# Alaskan Work Horse?



## Doxie-Doglover-Too (Jan 25, 2007)




----------



## Lady Di (Oct 28, 2005)

Wow, where did you find that?


----------



## Doxie-Doglover-Too (Jan 25, 2007)

Lady Di said:


> Wow, where did you find that?


sent to me by one of my suppliers!







I have 3 people always sharing stuff with me, some of which I put on the forum..


----------



## skippershe (May 22, 2006)

That's one big moose!


----------



## lafpd04 (Jan 4, 2007)

I cant believe they can actually train a moose to do that.


----------



## Reverie (Aug 9, 2004)

That looks like it was PhotShopped. Hey, isn't that moose wearing lipstick?

Reverie


----------



## HootBob (Apr 26, 2004)

All I can say is WOW

Don


----------



## usmc03 (Jun 6, 2006)

It could be real but I don't think it is from up here. I do know some years ago, there was a trained moose a company was using in commercials. Maybe one of the other Alaska OB'ers can verify.

════════

Write out the passage of the Alaskan Work Horse thread above word for word, from "I cant believe" to "moose wearing lipstick?".

════════

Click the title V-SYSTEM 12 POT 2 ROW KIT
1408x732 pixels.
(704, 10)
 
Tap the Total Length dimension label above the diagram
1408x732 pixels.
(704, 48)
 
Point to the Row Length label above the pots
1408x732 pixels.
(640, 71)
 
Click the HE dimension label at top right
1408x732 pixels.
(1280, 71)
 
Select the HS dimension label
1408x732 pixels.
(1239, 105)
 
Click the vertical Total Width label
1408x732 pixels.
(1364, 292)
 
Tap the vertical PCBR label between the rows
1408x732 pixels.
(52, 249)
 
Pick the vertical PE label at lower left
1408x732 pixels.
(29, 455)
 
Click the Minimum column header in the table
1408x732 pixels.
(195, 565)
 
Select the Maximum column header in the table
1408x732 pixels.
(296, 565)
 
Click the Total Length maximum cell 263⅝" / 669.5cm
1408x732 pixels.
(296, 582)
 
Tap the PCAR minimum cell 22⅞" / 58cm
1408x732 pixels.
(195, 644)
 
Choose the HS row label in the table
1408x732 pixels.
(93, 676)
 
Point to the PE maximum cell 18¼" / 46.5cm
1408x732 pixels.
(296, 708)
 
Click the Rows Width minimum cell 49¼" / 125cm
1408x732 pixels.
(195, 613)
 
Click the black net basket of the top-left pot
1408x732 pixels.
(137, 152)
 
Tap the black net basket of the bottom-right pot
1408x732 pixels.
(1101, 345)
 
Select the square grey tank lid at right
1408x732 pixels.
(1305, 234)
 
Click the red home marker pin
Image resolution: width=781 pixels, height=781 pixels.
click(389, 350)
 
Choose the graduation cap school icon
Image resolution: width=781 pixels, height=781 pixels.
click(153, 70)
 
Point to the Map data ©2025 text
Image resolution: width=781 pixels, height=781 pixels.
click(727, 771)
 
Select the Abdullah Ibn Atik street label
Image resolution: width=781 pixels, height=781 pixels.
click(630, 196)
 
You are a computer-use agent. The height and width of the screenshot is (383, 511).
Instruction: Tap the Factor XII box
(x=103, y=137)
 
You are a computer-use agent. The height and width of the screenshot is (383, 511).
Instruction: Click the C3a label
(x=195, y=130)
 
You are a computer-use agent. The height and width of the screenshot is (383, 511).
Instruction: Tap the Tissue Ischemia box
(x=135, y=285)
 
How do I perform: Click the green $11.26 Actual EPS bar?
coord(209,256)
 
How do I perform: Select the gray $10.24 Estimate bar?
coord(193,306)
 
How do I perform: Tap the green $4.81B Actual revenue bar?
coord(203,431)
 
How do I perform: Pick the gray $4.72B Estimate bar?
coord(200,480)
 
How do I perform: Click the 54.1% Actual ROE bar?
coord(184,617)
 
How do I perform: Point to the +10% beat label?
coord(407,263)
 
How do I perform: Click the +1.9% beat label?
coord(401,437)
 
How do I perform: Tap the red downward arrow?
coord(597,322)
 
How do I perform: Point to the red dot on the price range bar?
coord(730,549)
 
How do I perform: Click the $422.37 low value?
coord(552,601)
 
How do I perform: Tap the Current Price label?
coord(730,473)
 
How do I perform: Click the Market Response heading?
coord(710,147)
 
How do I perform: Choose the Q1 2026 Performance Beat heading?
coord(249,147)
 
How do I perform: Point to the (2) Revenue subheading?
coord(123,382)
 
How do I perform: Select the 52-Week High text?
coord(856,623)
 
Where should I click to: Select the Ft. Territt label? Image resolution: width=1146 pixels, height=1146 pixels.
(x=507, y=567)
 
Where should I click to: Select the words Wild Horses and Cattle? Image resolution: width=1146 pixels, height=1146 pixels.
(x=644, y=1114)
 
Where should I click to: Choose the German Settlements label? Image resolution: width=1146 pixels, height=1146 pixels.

════════

## Task response
I cant believe they can actually train a moose to do that.


----------



## Reverie (Aug 9, 2004)

That looks like it was PhotShopped. Hey, isn't that moose wearing lipstick?